#### REQUIREMENT
Rewrite the data below, replacing every occurrence of "screenshot" with "image" and changing nothing else, and leave out the pictures.

#### DATA FOR THIS EXERCISE
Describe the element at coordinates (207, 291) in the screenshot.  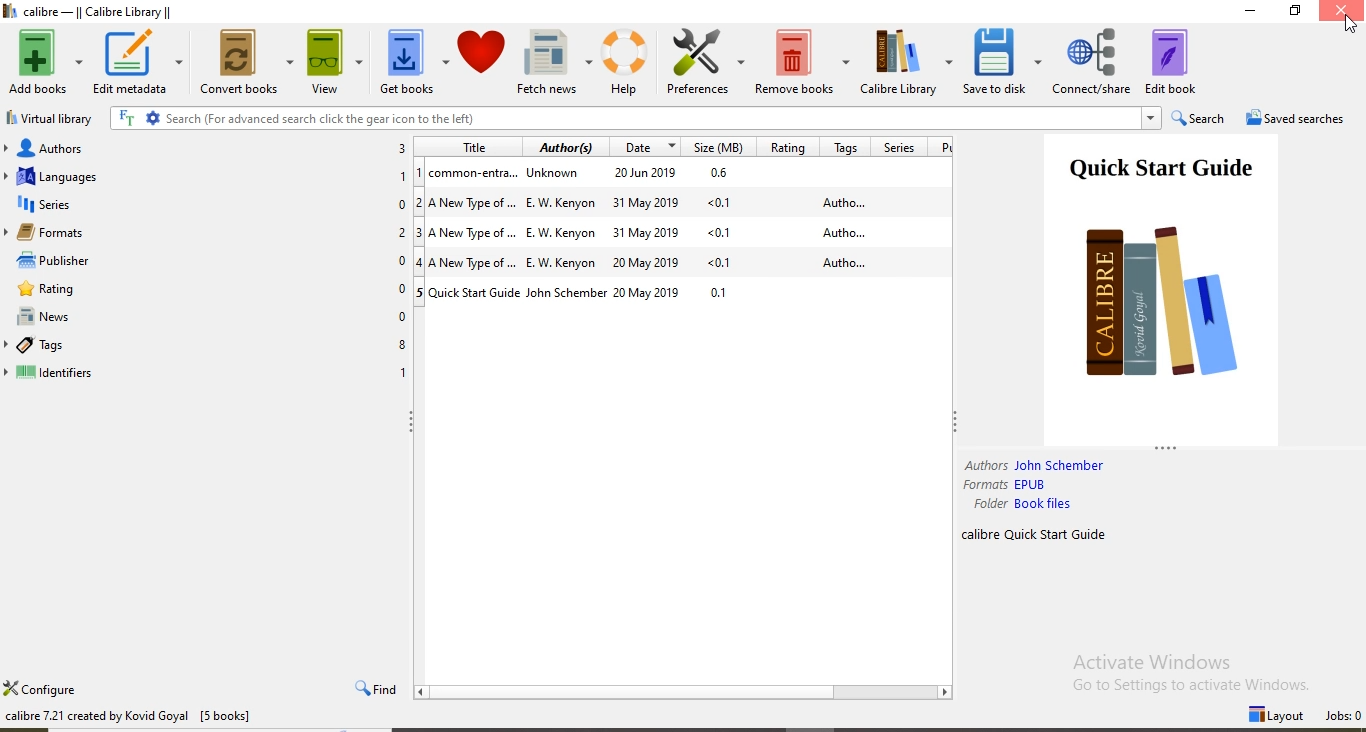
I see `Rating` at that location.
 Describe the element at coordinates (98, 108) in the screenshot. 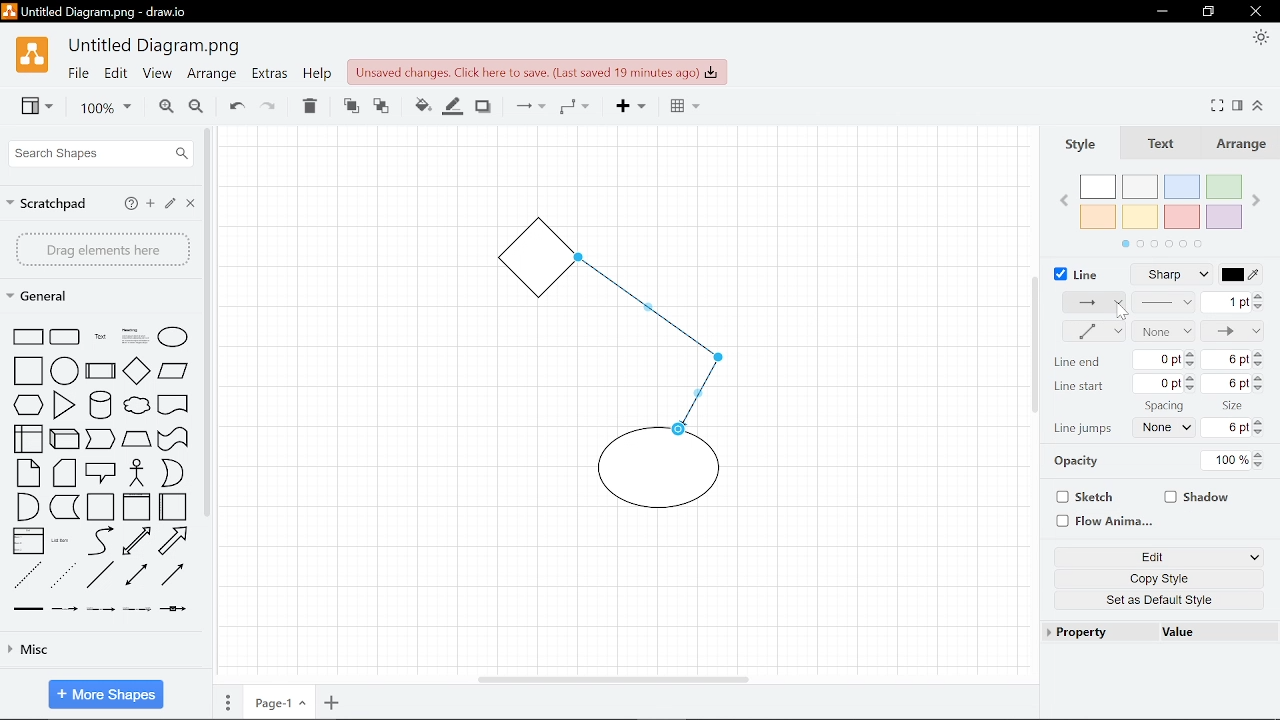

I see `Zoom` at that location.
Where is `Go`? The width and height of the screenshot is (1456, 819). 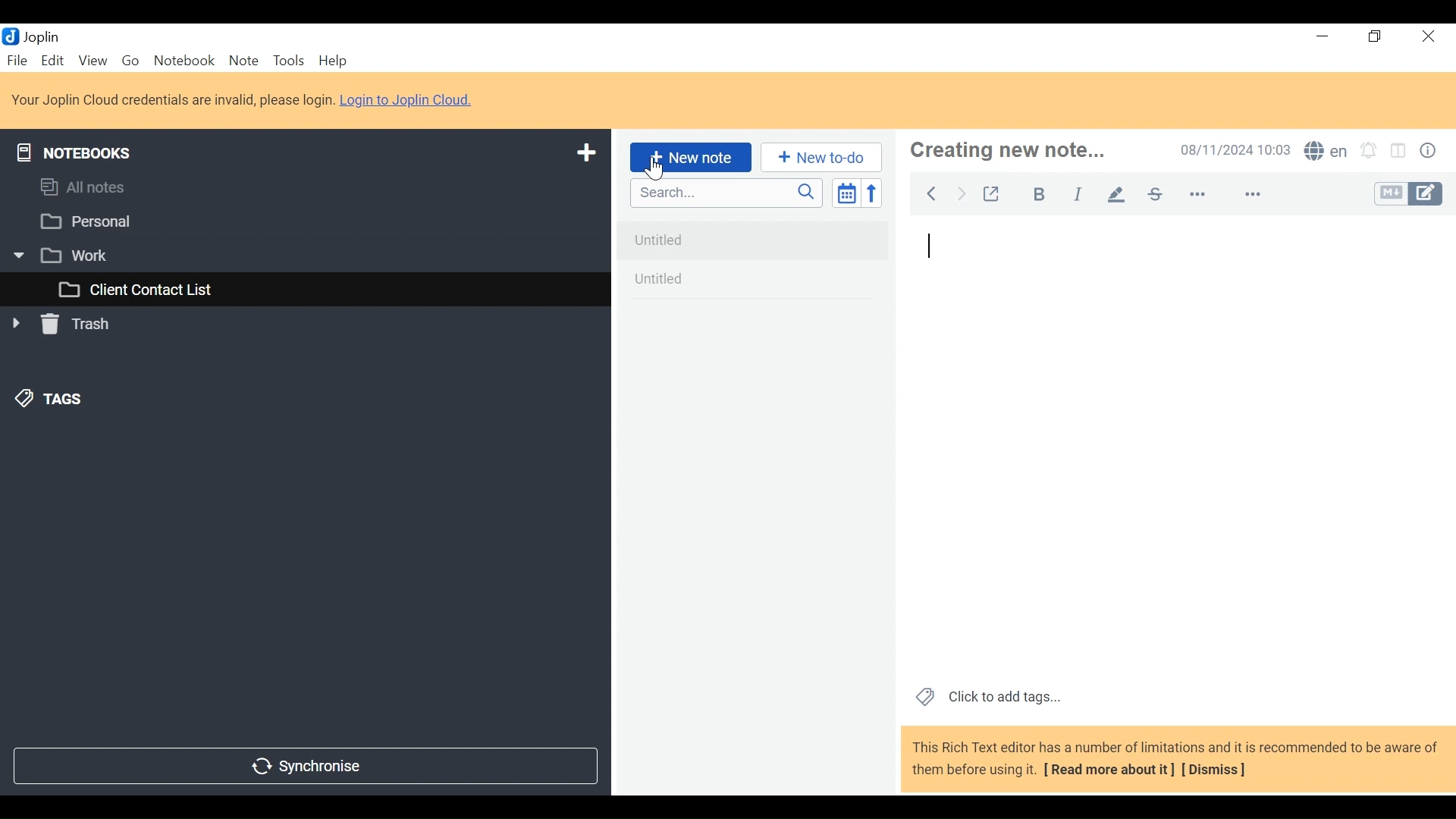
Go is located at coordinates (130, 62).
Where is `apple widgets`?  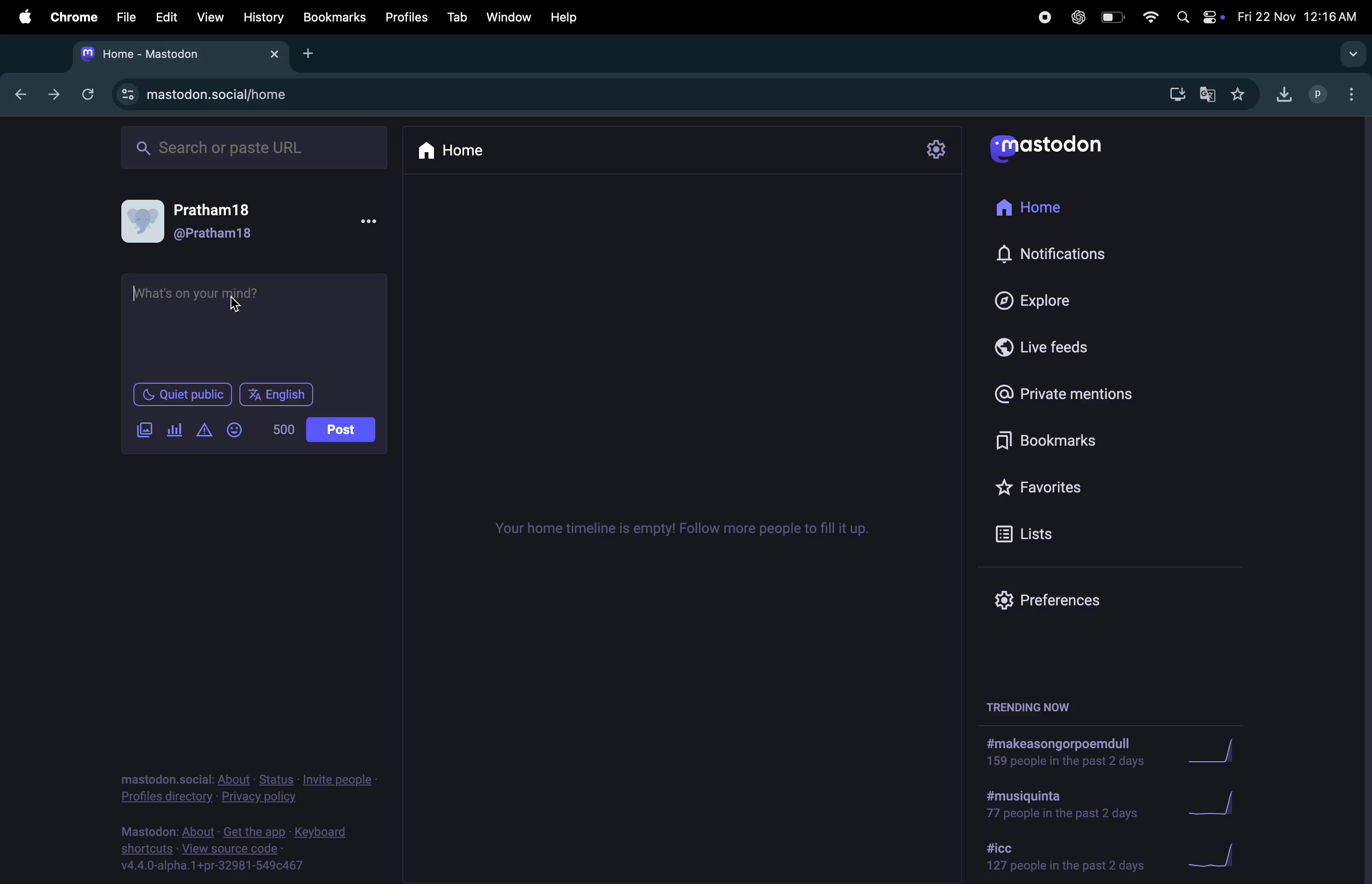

#### EXERCISE ANSWER
Describe the element at coordinates (207, 291) in the image.  
I see `Rating` at that location.
 Describe the element at coordinates (98, 108) in the image. 

I see `Zoom` at that location.
Where is `Go`? The width and height of the image is (1456, 819). 
Go is located at coordinates (130, 62).
Where is `apple widgets`?  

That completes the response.